過日、ホテルニューオータニ「禅」にて打合せがあったのだが、たまたま前から気になっていたデザイン画家、「小林かいち」の作品がニューオータニ美術館に来ており、今週末までという事もあってしばし鑑賞の機会を得た。

一般に知られているものでは葉書や封筒のデザイン画が有名だが、なんといっても惹かれるのは和風ながら実にアール・デコのテイストを持つその作風である。またこの時代は背景に所謂出始めのモダンなモノへの憧れのようなものもあり、トランプからヨット、果てはダンス等とそのモチーフも時代を反映していて興味深い。

またそのモチーフも面白いのはその組み合わせか、例えばリップにクローバー、また鈴蘭に蝋燭や蜘蛛の巣等々、その色彩にしても淡い物と濃い物との使い分けで可憐さから危うい情念のようなものまで大きく世界観を異にし表現している。
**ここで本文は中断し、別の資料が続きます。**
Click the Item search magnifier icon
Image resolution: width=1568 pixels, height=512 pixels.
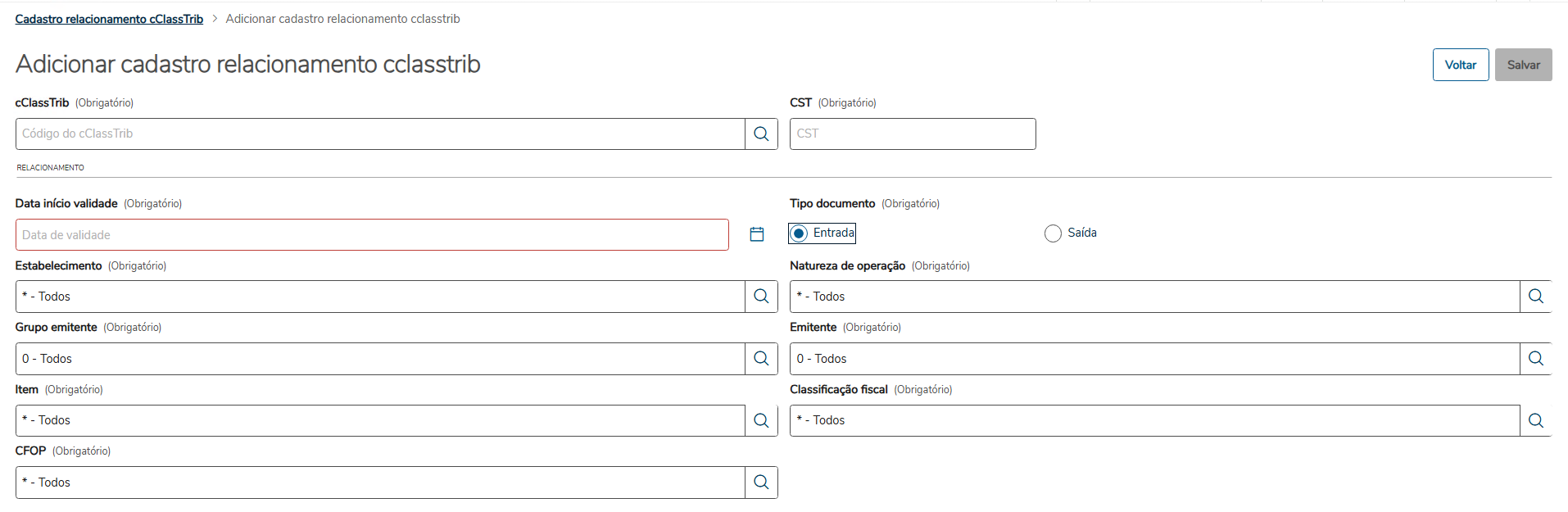(x=761, y=420)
しかしどの解説も指摘していないが、個人的には作品の一部からはどうしても他の作者が思い浮かんでしまう。例えば、「幻想の女」はエルテ、「孔雀」の羽は伊藤若冲、「蝶」は丁紹光などなど国もジャンルも違うものがあれこれ出て来る。これらの人物に影響された部分がホンの一部でもあるのか否かあれこれ勝手な想像をめぐらすのもまた面白いものである。